England cricket coach Duncan Fletcher has been given a two-year contract extension through to 2003.

England cricket coach Duncan Fletcher has been given a two-year contract extension through to 2003.

Fletcher, whose current contract expires next September, will coach England in the next World Cup in South Africa in February and March 2003 and beyond.

He said: "I am extremely pleased to have the opportunity to further build on the success we enjoyed this summer, winning the Wisden Trophy and the NatWest Series.

"We have a good squad, who are well motivated and committed to continuing to improve their performances.
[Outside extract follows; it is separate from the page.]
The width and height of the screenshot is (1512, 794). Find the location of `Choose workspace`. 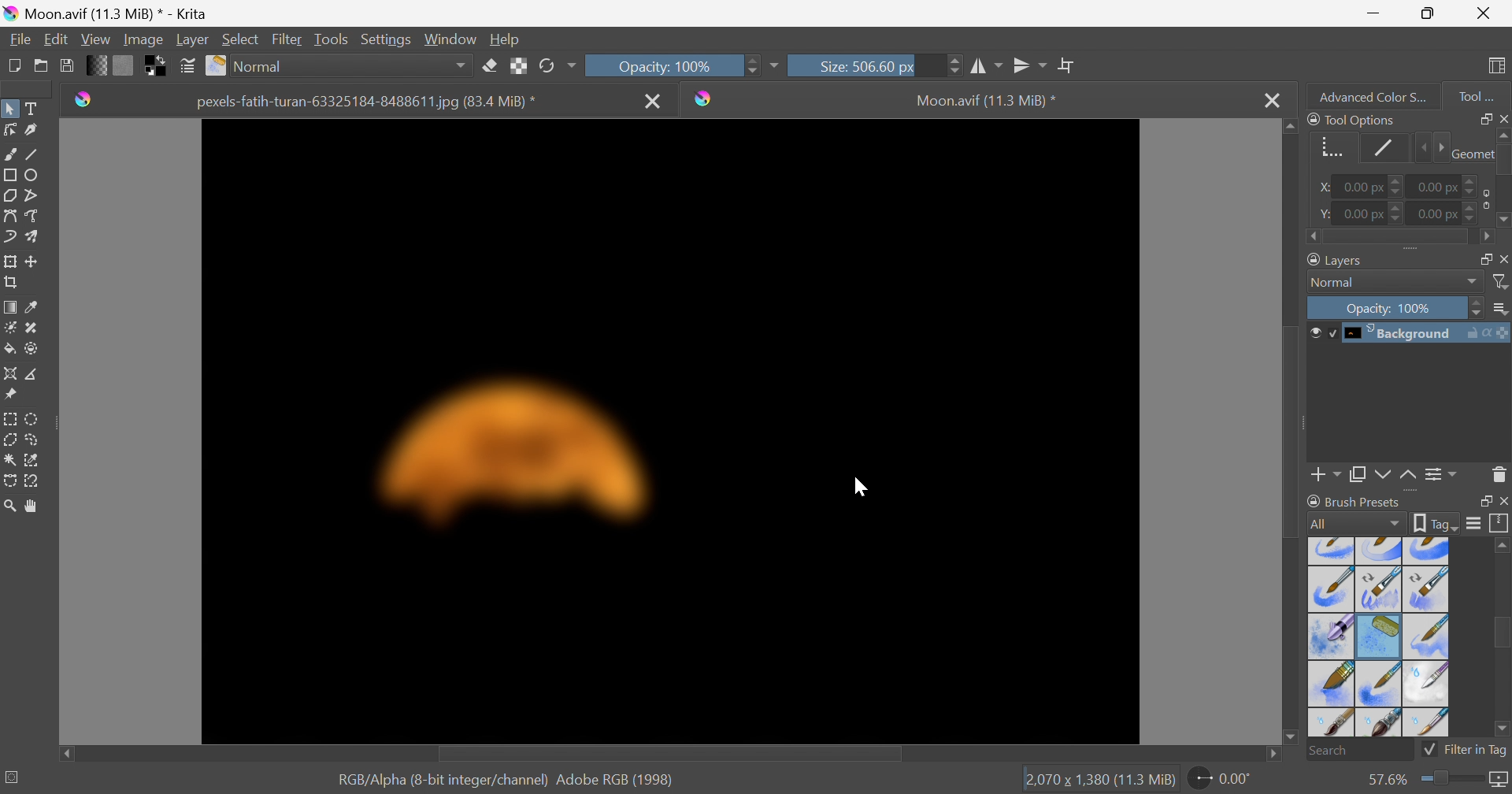

Choose workspace is located at coordinates (1500, 67).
There is a lot of work still to be done, but we are certainly moving in the right direction."

Three other members of the England management team - Phil Neale (operations manager), Dean Conway (physiotherapist) and Nigel Stockill (physiologist) - also accepted, two-year contract extensions.

Since taking over the post in the aftermath of last year's disappointing World Cup campaign, Fletcher has revitalised the spirit and work ethic in the squad alongside captain Nasser Hussain, and after losing last winter's Test series in South Africa, England swept all before them in the recent domestic summer.

They claimed an early season 1-0 victory over Zimbabwe, won the triangular one-day tournament and then completed a memorable summer by claiming their first series win over West Indies in 31 years amid emotional scenes at the Oval.

Fletcher's decision to accept the improved deal, which is believed to be worth around £125,000 a year, ends England's anxiety that the vast pressure he has felt in the last year could result in him turning his back on a job which he described recently as "immense".

His family still live in Cape Town, where he was formerly coach of Western Province, and chairman of selectors David Graveney conceded: "His existence is a fairly nomadic one and his family must come first."

For now, Fletcher has clearly decided that the challenge of revitalising England's fortunes are greater than any family ties and the opportunity to continue the steady progress made during the summer was too great a temptation to resist.

Since taking over, Fletcher has had a noticeable effect on the standard of fielding within the squad while practice sessions appear to have a clear purpose rather than the disjointed exercises under his predecessors.

Those methods still have not transferred to consistency on the pitch, as their disappointing exit from the ICC Knockout Trophy in Nairobi to South Africa demonstrated earlier this week, but he has instilled an inner belief that was previously lacking.